Genesis 37:3-4, Now Israel loved Joseph more than his other sons because Joseph was a son [born to him] in his old age, and he made a robe of many colors for him. When his brothers saw that their father loved him more than all his brothers, they hated him and could not bring themselves to speak peacefully to him. (emphasis mine)
Genesis 37:23, When Joseph came to his brothers, they stripped off his robe, the robe of many colors that he had on. (emphasis mine)
Genesis 37:31, So they took Joseph’s robe, slaughtered a young goat, and dipped the robe in its blood. They sent the robe of many colors to their father and said, “We found this. Examine it. Is it your son’s robe or not?” His father recognized it. “It is my son’s robe…” (emphasis mine)
As we have seen throughout Genesis, this narrative is filled with various plays on words and role reversals.
- We will hear often of “good” and “bad/evil” (37:2; 44:4). The major theme is how the brothers meant their actions as evil but God used it for good (50:2).

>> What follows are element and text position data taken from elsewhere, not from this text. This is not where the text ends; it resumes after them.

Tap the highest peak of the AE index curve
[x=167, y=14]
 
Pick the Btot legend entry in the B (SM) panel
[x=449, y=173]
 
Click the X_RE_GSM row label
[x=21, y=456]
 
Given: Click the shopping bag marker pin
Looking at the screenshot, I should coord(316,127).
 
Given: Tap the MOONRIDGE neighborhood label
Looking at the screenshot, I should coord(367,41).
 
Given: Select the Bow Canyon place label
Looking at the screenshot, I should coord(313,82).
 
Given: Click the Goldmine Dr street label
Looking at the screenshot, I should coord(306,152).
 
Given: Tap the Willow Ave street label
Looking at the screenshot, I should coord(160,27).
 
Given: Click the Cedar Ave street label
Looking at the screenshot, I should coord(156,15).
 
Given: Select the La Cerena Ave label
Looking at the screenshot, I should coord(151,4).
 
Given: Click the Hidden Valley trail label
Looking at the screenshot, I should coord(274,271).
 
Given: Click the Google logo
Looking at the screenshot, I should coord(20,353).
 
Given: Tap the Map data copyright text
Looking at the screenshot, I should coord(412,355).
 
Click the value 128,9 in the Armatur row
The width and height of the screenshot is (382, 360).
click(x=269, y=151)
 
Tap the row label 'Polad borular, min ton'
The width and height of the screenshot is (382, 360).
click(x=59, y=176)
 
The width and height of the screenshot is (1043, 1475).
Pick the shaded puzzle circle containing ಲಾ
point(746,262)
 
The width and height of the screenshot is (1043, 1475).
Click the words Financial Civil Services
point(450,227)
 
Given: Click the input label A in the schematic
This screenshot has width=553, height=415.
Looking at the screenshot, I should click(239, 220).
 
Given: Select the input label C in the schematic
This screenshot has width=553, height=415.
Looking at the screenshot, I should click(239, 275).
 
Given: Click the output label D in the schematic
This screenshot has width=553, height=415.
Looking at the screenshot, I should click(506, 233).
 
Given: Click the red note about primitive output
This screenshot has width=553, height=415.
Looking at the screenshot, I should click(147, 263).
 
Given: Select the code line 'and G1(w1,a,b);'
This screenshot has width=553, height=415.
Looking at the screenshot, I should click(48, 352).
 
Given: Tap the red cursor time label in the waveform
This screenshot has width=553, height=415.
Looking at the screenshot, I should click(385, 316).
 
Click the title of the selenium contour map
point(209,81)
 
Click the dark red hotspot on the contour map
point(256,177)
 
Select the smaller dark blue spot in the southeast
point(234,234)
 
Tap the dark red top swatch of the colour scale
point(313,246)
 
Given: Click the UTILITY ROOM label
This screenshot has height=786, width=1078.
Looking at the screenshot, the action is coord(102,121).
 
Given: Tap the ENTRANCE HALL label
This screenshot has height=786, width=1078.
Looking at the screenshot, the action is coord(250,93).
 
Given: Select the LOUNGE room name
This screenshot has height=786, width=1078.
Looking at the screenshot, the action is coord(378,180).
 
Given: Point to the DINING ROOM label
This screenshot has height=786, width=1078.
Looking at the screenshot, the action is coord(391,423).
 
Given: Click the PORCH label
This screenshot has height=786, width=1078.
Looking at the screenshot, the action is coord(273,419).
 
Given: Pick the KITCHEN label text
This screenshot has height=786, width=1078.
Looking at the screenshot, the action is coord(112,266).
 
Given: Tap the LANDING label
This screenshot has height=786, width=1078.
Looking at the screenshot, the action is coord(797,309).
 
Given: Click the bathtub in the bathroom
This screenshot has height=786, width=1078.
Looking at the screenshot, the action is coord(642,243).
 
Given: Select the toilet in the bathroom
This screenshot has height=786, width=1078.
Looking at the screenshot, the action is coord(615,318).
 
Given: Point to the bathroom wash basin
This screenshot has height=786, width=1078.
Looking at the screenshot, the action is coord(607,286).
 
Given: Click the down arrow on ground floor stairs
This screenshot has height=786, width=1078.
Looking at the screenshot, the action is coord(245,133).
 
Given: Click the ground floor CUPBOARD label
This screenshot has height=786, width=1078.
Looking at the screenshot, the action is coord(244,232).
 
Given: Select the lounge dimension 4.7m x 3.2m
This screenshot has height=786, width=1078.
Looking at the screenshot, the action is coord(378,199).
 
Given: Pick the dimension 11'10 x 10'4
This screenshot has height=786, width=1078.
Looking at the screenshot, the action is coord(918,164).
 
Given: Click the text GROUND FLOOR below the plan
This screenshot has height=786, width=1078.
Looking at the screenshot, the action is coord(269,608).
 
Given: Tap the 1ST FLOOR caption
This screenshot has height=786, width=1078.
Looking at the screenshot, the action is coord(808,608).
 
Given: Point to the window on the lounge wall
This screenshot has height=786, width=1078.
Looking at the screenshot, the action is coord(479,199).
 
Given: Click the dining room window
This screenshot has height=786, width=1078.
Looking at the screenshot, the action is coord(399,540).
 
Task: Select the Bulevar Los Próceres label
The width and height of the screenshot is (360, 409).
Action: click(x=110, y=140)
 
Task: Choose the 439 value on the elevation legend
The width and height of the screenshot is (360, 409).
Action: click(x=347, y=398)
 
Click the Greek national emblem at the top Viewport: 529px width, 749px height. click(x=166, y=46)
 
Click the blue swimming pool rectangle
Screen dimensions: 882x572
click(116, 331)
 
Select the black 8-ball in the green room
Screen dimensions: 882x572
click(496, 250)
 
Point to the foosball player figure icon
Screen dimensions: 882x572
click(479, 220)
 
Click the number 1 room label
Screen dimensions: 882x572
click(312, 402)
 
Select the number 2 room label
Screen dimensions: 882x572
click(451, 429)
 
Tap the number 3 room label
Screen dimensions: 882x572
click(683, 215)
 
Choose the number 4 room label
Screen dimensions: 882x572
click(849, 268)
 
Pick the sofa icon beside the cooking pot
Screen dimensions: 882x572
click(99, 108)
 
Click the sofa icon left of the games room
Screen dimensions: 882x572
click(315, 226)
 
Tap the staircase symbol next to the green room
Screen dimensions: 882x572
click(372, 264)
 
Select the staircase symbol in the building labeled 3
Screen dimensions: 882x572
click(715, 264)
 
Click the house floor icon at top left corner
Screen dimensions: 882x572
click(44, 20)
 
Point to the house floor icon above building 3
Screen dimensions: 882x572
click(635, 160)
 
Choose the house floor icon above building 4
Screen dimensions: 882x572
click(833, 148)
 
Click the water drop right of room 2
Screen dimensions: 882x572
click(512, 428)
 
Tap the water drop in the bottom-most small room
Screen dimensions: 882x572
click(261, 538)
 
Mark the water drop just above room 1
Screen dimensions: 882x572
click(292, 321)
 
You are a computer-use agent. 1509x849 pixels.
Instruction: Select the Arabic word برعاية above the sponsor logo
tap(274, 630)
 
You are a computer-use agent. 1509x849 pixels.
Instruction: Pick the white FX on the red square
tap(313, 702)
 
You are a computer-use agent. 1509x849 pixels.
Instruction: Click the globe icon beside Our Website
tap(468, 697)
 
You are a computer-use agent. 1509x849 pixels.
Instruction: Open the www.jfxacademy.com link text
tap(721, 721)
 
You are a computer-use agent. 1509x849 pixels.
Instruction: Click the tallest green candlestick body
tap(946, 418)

- Joseph finds his brothers in Dothan (37:17) and his brothers will find Joseph in Egypt (42-44).
- Joseph’s brothers saw him in the distance and plotted to kill him (37:18). Later on it is Joseph who saw his brothers and made plans that seemed as if he was going to kill them (42:7ff).
- When Jacob was deceived into believing Joseph was dead, he said, “I will go down to Sheol to my son, mourning.” (37:35) In the end, Jacob goes down to Egypt (where Joseph resides) where he will die (50:29-33).
- The brothers deception lead to Jacob tearing his clothes (37:34), as Joseph’s deception lead to his brothers tearing their clothes (44:13) in grief.
- The brothers sold Joseph into slavery in Egypt (37:28; 39:1), so Joseph devised a plan that made the brothers believe they had become the slaves of Joseph to Egypt(44:9ff).
- The brothers did not believe Joseph would reign over them (37:8) and later Joseph reminded them he is in fact ruling over them (45:8).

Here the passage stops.